═════ Page extract ═════
Vision Mamba Mender

Q6: In Eqns. (8) and (10), the two terms are multiplied together rather than averaged. What is the rationale behind this design choice?

A6: The rationale behind this design choice is that the units and scales of the terms in these equations are different. Averaging them could lead to information loss and might not adequately reflect the importance of each term. Multiplying the terms amplifies the differences between them and highlights the significance of each term more effectively.

Q7: In Figure 4, why are both the ViM and VMamba structures adopted to obtain these observations?

A7: We sincerely apologize for the confusion regarding the description of Figure 4. In reality, all observations in Figure 4 are based on the ViM structure. As detailed in lines 196-198 and 204-206 of the paper, Figure 4(a,b) shows the external state correlation scores for different states within Mamba blocks for simple and hard samples, respectively. Similarly, Figure 4(c,d) displays the internal state correlation scores for these states in the same Mamba blocks for simple and hard samples. The x-axis of each subplot represents different Mamba blocks, and the y-axis indicates the magnitude of the correlation scores. We will correct the description of Figure 4 in the paper.

Q8: The loss function defined in Eq. (11) seems incorrect. Could the authors clarify this?
═════ Excerpted records ═════
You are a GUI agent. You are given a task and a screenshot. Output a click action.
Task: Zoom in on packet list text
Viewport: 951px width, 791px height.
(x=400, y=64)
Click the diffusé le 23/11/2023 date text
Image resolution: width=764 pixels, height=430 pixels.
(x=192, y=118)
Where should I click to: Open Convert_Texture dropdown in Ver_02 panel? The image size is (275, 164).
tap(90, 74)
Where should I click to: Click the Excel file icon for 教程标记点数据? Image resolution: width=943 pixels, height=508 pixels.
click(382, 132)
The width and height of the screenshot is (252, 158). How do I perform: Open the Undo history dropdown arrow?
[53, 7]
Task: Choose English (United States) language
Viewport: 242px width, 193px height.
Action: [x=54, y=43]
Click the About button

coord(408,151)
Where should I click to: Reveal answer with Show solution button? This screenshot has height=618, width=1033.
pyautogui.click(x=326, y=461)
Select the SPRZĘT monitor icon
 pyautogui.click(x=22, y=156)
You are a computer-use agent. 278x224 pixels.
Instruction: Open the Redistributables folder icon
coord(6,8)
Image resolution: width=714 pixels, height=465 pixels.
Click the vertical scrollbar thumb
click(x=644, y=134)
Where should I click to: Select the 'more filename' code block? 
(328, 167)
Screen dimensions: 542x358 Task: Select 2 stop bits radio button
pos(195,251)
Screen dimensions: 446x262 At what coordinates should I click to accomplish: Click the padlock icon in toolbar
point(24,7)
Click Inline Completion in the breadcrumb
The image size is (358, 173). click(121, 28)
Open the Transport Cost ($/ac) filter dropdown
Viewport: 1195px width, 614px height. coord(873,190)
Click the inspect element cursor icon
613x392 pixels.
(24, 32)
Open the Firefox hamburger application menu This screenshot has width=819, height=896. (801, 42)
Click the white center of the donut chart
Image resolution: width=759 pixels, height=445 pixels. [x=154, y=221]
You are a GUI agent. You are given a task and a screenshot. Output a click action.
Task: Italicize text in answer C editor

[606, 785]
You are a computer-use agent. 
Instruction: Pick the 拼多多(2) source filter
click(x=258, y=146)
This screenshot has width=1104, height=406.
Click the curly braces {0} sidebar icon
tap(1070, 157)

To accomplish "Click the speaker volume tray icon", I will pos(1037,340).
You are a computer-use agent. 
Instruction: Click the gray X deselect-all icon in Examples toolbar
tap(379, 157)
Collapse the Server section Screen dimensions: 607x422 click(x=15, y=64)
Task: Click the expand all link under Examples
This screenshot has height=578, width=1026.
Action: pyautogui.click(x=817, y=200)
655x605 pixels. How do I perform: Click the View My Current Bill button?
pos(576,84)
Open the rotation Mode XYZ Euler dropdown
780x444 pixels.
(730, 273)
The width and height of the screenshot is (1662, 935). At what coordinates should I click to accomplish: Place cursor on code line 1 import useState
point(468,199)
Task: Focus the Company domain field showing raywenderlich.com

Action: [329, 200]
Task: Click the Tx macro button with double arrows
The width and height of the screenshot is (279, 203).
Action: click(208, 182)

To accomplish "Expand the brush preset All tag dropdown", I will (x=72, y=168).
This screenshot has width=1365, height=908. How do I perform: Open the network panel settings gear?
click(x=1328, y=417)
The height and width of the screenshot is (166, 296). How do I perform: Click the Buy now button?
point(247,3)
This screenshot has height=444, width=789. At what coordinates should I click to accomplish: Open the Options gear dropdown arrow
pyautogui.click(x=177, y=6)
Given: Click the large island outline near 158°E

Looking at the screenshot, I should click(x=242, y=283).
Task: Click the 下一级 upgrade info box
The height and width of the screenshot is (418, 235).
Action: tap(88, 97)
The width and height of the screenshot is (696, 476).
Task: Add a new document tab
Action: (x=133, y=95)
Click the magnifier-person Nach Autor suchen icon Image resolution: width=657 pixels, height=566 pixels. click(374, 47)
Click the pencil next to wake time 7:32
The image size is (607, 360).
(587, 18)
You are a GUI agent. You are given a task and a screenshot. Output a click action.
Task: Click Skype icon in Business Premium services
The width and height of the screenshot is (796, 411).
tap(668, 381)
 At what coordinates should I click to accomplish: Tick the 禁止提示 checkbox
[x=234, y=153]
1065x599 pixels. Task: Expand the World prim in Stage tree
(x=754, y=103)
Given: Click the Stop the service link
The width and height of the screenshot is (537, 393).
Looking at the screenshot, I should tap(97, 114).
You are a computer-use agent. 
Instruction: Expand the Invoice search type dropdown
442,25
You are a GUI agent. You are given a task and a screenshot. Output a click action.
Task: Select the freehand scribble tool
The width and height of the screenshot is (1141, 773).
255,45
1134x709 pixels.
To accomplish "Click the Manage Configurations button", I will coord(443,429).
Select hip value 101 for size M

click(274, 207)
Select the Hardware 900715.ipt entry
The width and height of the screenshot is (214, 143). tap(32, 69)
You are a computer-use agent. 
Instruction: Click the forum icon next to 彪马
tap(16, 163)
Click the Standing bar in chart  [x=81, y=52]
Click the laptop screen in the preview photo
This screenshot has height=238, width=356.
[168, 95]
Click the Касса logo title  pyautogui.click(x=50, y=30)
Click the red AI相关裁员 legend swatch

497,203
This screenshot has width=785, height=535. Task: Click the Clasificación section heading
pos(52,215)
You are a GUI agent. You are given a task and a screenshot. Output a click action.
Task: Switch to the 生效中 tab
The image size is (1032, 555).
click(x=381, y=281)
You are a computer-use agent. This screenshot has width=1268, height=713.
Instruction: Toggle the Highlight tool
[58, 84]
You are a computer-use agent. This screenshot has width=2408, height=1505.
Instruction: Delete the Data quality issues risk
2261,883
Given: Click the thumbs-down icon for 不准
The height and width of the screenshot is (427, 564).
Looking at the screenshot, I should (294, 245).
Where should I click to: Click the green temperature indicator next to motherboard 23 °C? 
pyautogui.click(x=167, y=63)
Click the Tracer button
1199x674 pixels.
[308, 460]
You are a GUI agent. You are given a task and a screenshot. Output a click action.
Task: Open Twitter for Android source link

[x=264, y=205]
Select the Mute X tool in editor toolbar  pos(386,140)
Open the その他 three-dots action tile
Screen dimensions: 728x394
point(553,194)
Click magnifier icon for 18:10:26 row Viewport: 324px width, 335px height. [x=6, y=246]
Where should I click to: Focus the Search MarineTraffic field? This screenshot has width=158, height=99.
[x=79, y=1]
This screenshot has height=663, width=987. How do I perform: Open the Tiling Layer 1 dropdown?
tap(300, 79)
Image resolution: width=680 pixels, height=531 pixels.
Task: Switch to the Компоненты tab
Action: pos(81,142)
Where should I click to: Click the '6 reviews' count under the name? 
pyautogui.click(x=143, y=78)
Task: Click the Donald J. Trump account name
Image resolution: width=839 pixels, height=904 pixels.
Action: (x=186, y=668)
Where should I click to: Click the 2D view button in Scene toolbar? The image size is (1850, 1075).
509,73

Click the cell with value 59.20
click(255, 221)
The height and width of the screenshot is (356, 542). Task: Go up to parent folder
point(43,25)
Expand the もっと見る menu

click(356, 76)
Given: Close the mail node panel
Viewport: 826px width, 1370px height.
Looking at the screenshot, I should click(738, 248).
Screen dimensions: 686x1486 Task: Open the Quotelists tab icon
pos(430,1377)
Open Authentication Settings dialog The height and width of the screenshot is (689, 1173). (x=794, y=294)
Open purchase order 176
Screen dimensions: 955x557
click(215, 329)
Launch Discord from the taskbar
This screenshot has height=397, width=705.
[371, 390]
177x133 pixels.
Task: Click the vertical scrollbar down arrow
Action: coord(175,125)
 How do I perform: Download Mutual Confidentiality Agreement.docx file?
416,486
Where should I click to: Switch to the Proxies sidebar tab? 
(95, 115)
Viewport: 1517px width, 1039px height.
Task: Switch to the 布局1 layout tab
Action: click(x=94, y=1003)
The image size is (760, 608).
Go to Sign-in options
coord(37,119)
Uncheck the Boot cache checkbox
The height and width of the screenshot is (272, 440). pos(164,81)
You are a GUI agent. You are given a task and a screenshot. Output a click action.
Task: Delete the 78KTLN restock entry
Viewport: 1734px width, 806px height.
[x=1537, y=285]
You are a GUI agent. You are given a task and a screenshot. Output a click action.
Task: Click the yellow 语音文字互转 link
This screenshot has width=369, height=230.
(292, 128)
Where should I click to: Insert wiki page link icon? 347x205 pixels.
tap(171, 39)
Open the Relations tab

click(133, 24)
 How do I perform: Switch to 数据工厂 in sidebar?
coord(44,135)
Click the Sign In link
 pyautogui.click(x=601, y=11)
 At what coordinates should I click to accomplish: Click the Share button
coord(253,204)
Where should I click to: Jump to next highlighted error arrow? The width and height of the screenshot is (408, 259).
═════
Do this: Continue the Vision Mamba Mender reviewer responses from the last line shown, keeping the question-and-answer format.

Exercise output:
A8: We apologize for the typographical error. The correct loss function should be: $\text{Loss}\_{\mathbf{e}} = \mathbb{E}\_{HW}(\mathbf{e}^{(\ell,c)+} \odot m) + \mathbb{E}\_{HW}(\mathbf{e}^{(\ell,s)+} \odot m)$ We have corrected this in the paper. Thank you for pointing this out.

Q9: In Table 1, it appears that the performance of "Internal Flaw Repair" is better than that of "External Flaw Repair." Are the authors aware of this, and do they have any thoughts on why this is the case?

A9: Great question. The reason why "Internal Flaw Repair" shows better performance than "External Flaw Repair" is primarily due to the more pronounced patterns observed in internal state correlations compared to external state correlations. Specifically, as shown in Figure 4(c,d), the internal state correlation scores for states such as $x_{n}^{(\ell)}$ drop more significantly for difficult samples. Therefore, repairing internal state correlations for $x_{n}^{(\ell)}$ results in more substantial improvements.

We appreciate the reviewer’s recognition of the novelty and interest of our proposed method and the acknowledgment of its contribution to the interpretability research of the Mamba model. Below are our responses to each of your comments.

Q1: Before reading the methodology section, the description of "certain modules of Mamba" (Lines 65-67) may be confusing to readers. The authors should avoid using such vague terms.

A1: We apologize for the confusion caused by this description. Lines 65-67 refer to "certain modules of Mamba," which specifically denotes modules within a Mamba block that exhibit defects after state correlation analysis. For example, the module identified with defects through internal state correlation analysis is $x_{n}^{(l)}$. We will update this section in the paper to clarify this description and avoid any confusion.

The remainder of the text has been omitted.